> **Text**:

Something tells me that it’s the latter, what with the on-the-nose rants and obligatory references to Donald Trump less than three minutes in. Most of this comes courtesy of Pierre-Paul (Alexandre Landry), a bespectacled Montreal delivery guy who either oozes a.) awkwardness or b.) socialism. It might be a pretty decent way to get through to its target audience since they—myself included—are pretty damn similar, but must the movie’s ethics be this predetermined?

Fall’s black-and-white core makes for an inherently tricky rope to walk: either say nothing new and hopefully please the initiated, or say too much and drive away the unconverted. Here, Arcand settles on the former (and safer) option. That means some amusing set pieces and a few lines of clever dialogue that make what should be a scathing polemic feel more like a gentle nudge to the left. The biggest difference here is that it involves a caper, and even with that on its side, the picture is too passive to work.

Said caper involves Pierre-Paul happening upon a heist while on the job. There are two bags of money, several bandits from different gangs, and millions of dollars. What does he do first? He hires an escort named Camille (Maripier Morin), of course, which only implicates her once the police show up. While a plethora of crooks tries to find the cash, the pair makes the acquaintance of a gold-hearted biker known as “The Brain” (Rémy Girard) and figure out what to do with their bounty.

If it feels like everyone’s a tool in a script instead of an engaging person, that’s because that’s the case.

All the characters are pretty cut-and-dry, each with a contradiction and a decent performance to slightly push them. It doesn’t work, but the cast tries, with Landry cushioning his stultifyingly preachy lines in wavering deadpan. Morin never lets go of the logic driving her character, even if Arcand writes the role as lacking in momentum or purpose. But hey, at least she gets to show her own background; a majority of The Brain’s characteristics rely on people churning out exposition. (The only reason it’s clear he’s a biker is that everyone keeps mentioning it.)

If it feels like everyone’s a tool in a script instead of an engaging person, that’s because that’s the case. So much of Arcand’s script tells rather than shows, and what the final product does show isn’t much to remember. Cinematographer Van Royko shoots the picture in bland, hyper-clean hues, often without much relationship to the camera here. It’s never bad, but it’s so devoid of personality that the rhetoric doesn’t have much to fall back on.

It’s odd, too. As The Fall of the American Empire gets to its final half hour, it tries to switch from screwball to serpentine, making the first 95 minutes feel as if they relied on contrivances instead of self-effacement all along. The most ambitious parts here aren’t in the first half, and they certainly aren’t in regards to pace or technical craft. They’re ideas, and they’re all within the final stretch of the movie.

It’s when the simple “capitalism bad!” writing actually branches into a larger context that Fall has something going for it. It’s when Arcand hones in not just on his satire but also on a sense of scope, and it’s when the film develops some sort of immediacy. It’s a shame that immediacy is buried in 127 minutes of charlatan chitchat. Who knows? Maybe it’ll have a better effect on people outside of the target audience. I doubt it’ll convince many capitalists out there, but maybe it’ll push their buttons. That’s something, huh?

The Fall of the American Empire is currently playing in select theaters.

> **Required action a**:
Answer from the film review:
(i) In which city does Pierre-Paul work as a delivery guy?
(ii) Which actor plays Camille?
(iii) Who shot the picture as cinematographer?
The film review and the records below it are unrelated.

> **Data supplied**:
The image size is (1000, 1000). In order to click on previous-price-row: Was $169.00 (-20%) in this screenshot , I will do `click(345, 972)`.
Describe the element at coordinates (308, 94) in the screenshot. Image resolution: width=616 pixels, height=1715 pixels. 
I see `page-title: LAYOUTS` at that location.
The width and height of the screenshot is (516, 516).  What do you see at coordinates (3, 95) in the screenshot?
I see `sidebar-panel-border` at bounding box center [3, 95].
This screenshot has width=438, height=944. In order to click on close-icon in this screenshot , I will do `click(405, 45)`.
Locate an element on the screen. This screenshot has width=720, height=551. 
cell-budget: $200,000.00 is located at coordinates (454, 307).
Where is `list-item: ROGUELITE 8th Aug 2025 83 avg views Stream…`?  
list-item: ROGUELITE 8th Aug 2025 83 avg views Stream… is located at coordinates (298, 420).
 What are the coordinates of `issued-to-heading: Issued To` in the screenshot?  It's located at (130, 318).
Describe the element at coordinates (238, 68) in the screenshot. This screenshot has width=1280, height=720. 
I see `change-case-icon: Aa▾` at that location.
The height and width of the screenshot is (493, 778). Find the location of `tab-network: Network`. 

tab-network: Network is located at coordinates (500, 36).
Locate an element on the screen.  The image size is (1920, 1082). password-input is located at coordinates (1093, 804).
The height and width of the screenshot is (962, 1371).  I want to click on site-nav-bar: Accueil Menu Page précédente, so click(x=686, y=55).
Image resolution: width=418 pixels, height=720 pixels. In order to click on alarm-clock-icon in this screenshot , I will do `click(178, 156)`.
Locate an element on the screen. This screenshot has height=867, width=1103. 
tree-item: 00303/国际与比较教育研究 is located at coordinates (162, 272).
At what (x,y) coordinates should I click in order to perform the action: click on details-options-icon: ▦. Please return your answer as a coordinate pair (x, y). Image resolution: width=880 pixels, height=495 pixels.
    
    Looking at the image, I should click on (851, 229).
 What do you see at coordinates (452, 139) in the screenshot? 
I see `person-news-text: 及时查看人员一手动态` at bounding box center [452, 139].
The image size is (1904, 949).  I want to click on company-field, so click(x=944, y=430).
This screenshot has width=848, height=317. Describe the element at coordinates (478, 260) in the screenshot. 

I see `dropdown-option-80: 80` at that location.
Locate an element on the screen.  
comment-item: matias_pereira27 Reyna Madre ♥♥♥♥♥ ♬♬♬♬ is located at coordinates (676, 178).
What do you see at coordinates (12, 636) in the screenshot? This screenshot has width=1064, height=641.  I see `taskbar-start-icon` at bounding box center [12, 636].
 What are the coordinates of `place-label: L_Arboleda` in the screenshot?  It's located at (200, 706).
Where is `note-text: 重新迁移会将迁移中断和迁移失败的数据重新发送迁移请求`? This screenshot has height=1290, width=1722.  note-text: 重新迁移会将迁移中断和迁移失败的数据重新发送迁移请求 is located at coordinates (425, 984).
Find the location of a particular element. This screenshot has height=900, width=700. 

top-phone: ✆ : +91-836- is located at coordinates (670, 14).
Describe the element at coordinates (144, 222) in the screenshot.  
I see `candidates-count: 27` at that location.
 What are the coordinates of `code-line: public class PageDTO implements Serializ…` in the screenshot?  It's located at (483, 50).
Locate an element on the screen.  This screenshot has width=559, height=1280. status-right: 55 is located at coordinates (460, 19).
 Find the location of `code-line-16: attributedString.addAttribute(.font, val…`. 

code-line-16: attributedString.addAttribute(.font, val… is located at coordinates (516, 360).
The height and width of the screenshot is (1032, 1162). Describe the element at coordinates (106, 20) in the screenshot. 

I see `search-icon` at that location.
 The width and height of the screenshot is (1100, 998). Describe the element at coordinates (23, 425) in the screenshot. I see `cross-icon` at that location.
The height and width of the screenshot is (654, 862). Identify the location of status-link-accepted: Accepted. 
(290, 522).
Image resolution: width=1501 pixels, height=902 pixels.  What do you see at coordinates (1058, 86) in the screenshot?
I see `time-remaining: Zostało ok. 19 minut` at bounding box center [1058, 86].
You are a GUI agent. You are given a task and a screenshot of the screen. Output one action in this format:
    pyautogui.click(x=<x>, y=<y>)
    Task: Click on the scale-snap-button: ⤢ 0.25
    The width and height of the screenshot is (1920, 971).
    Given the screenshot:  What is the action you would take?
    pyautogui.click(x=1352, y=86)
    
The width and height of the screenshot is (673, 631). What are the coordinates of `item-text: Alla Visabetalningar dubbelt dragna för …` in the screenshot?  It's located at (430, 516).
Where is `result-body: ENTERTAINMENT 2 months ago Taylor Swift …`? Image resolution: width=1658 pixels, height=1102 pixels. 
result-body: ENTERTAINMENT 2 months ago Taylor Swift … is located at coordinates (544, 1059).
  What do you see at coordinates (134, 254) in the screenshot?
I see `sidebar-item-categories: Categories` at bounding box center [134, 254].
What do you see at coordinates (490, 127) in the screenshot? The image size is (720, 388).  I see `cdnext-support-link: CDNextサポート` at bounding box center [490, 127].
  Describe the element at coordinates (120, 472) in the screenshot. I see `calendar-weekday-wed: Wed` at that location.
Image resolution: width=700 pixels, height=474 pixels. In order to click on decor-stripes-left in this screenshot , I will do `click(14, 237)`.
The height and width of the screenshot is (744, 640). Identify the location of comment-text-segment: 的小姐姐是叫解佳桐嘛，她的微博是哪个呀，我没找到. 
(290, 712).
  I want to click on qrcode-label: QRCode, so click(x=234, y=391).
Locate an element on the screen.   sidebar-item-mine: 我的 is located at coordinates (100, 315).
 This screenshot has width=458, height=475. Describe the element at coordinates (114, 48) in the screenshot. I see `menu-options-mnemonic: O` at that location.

> **Required action b**: Turn the records, from their first line through the line holding "center [3, 95].", inclusive, into a Markdown table with the columns Row and Line, numbering each line and leaving out blank lines.

> **Worked solution a**:
(i) Montreal
(ii) Maripier Morin
(iii) Van Royko

> **Worked solution b**:
| Row | Line |
|---|---|
| 1 | The image size is (1000, 1000). In order to click on previous-price-row: Was $169.00 (-20%) in this screenshot , I will do `click(345, 972)`. |
| 2 | Describe the element at coordinates (308, 94) in the screenshot. Image resolution: width=616 pixels, height=1715 pixels.  |
| 3 | I see `page-title: LAYOUTS` at that location. |
| 4 | The width and height of the screenshot is (516, 516).  What do you see at coordinates (3, 95) in the screenshot? |
| 5 | I see `sidebar-panel-border` at bounding box center [3, 95]. |